With a focus on the three linked value chains for production of feed, seed and fish, these issues will be addressed through collaborative research, helping the industry to adopt more efficient, equitable and profitable technologies, and enabling information to flow within and between the different chains. African catfish and tilapia have been chosen as the two most important cultured species to focus on.
The project intends to:
  • Improved understanding of the aquaculture value chains
  • Improve fish seed production through production guidelines, genetic improvement and optimal seed sizes for farmers
  • Promote use of more cost-effective commercial feeds by fish farmers
  • Improve fish production, e.g. through development of better tank-based catfish farming technologies
  • Enable equitable development of regional capacity to participate in aquaculture value chains.
  • Improve marketing through: development and promotion of value added products (e.g. smoked fish) targeted at poor consumers and trials of ICT-based market information systems.
  • Improve environmental management of aquaculture, especially that of cages.
  • Disseminate information on technologies and practices for all aquaculture value chains.
As the aquaculture industry develops in central and eastern Africa, to ensure that it remains sustainable in the long-term, project partners will ensure that technologies are considered not only in terms of productivity and profitability, but also for their impact on the environment.

Issues of governance

Members of the aquaculture industry in East and Central Africa have also faced barriers to production and marketing from the current policies regulating the industry.

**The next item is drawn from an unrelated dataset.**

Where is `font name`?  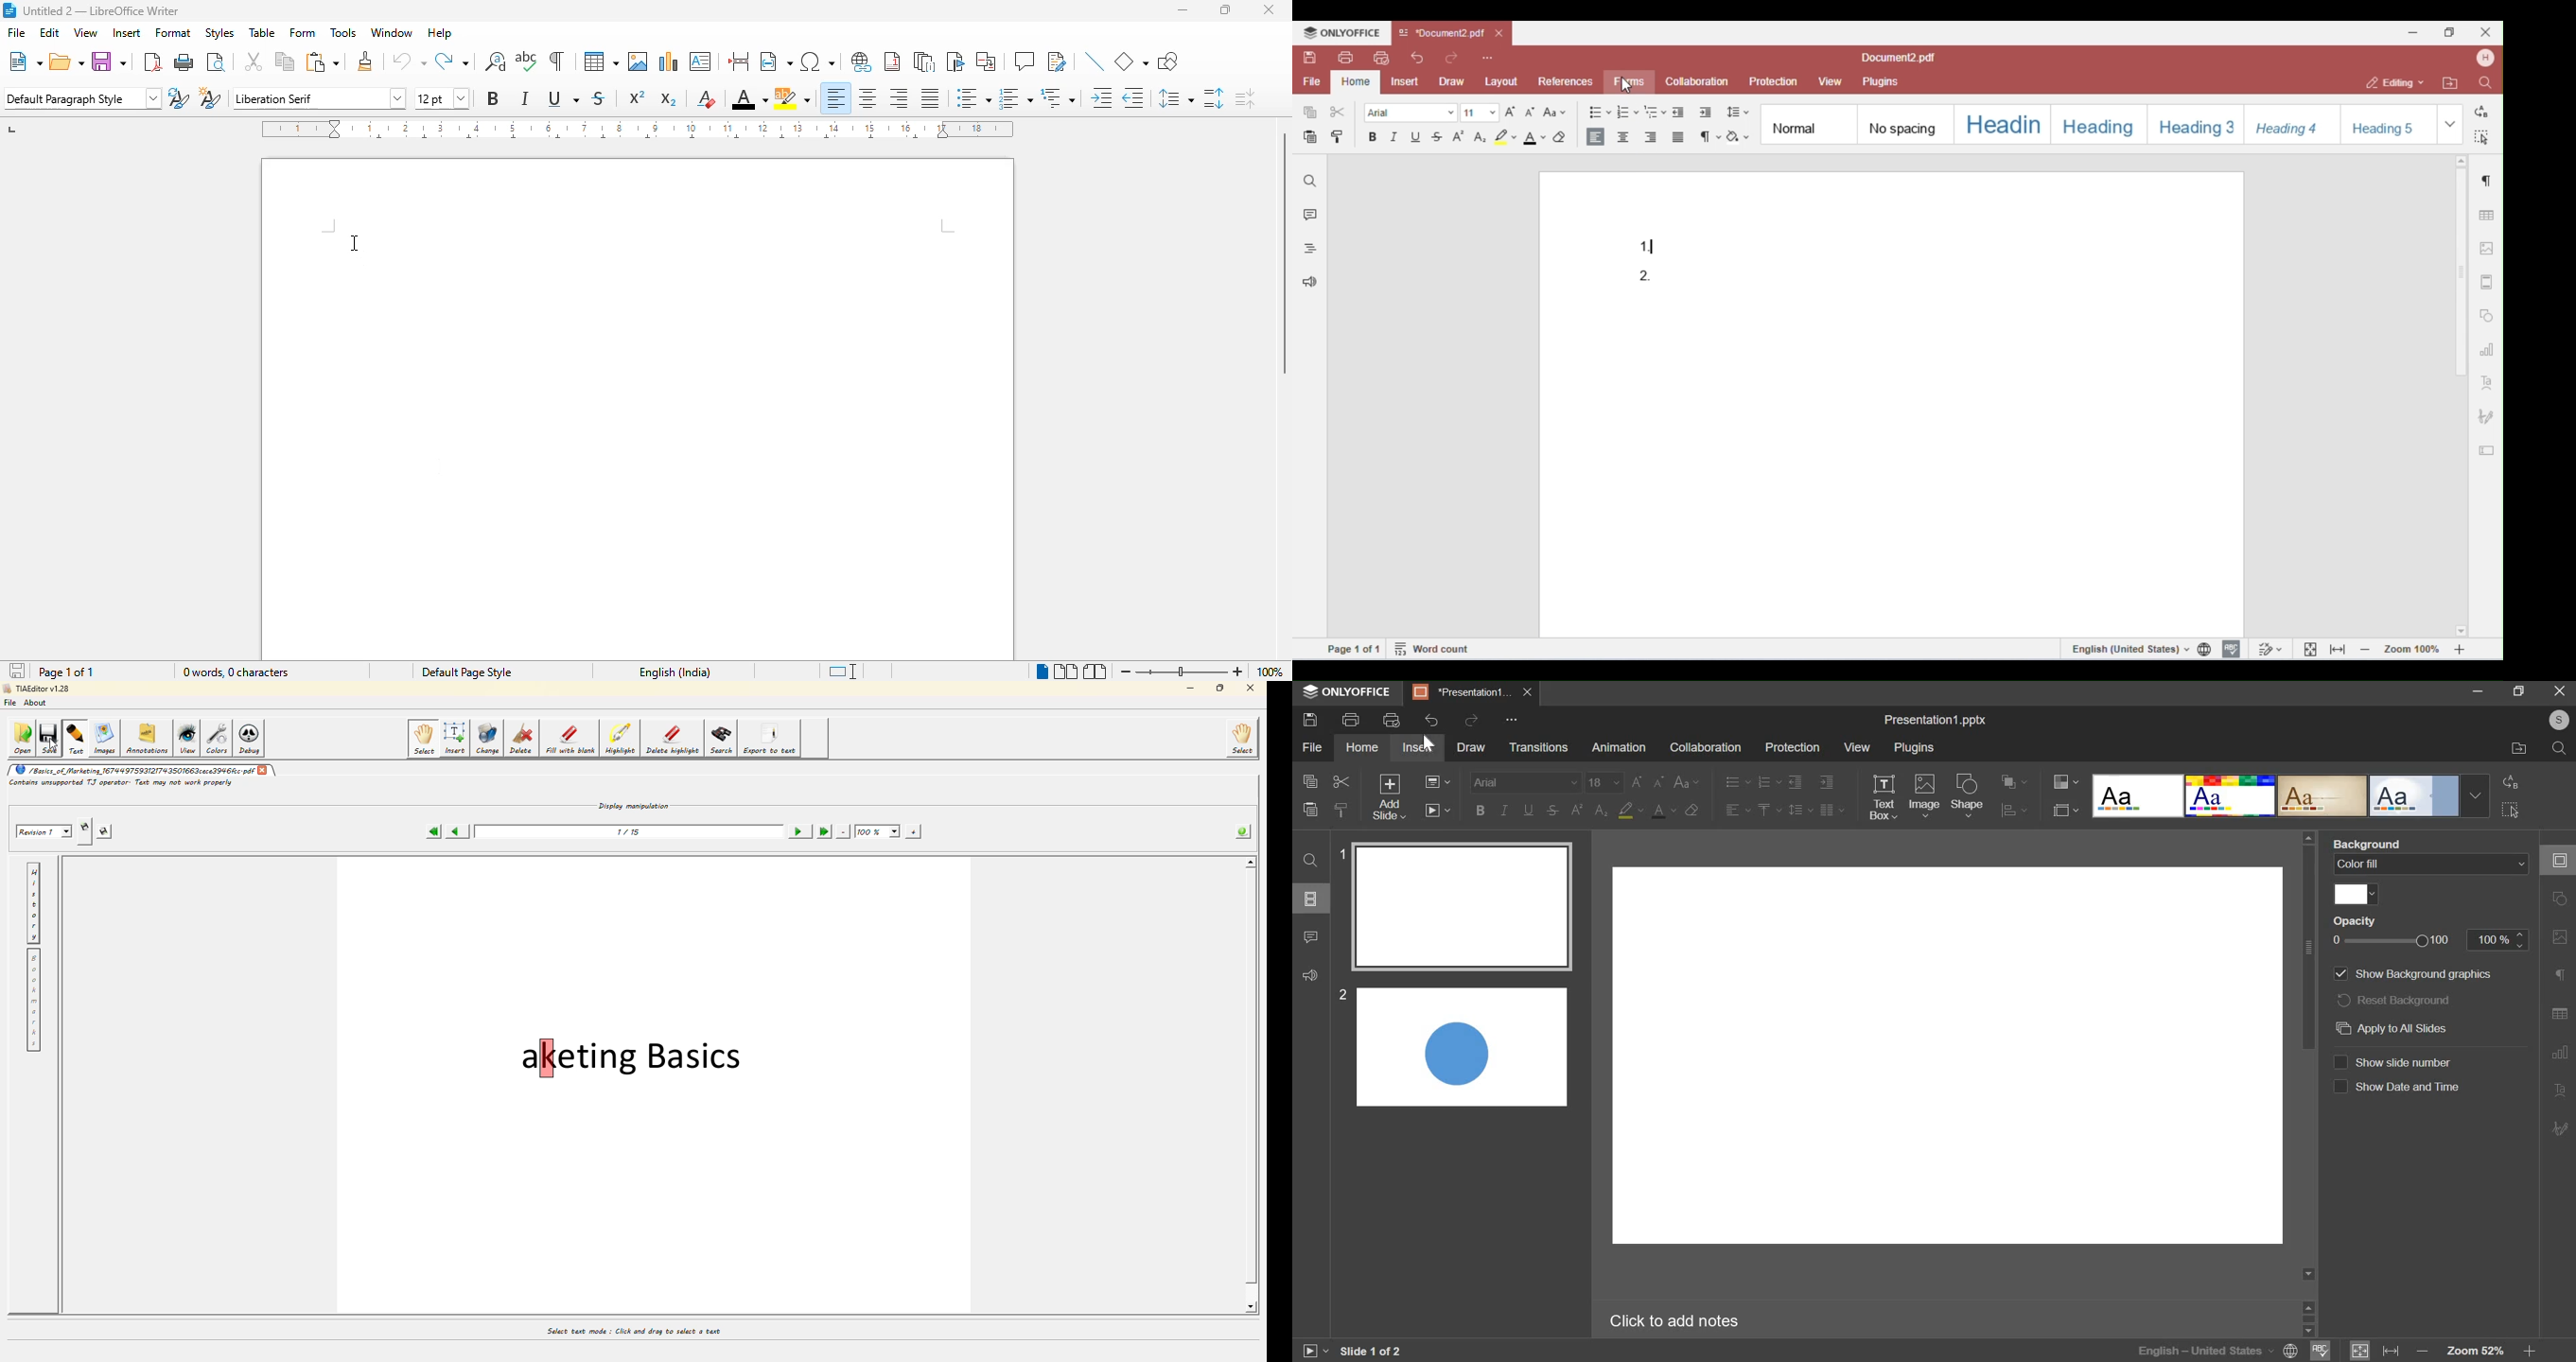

To address this, following a review of the policies affecting the aquaculture industry (such as those for land tenure, access to water, duties and taxes), recommendations will be made to improve the legal and institutional framework.

Meshing the results

This project will help to improve the profitability and production of fish aquaculture in East and Central Africa by addressing the current barriers to development across the industry as a whole. This will be achieved through improved policy, adoption of more efficient practices and technologies, building the regional capacity for development and providing ready access to information. By looking beyond the farm, to mesh together the needs of the different value chains, the industry as a whole, and the people who rely on it for food and income, will profit.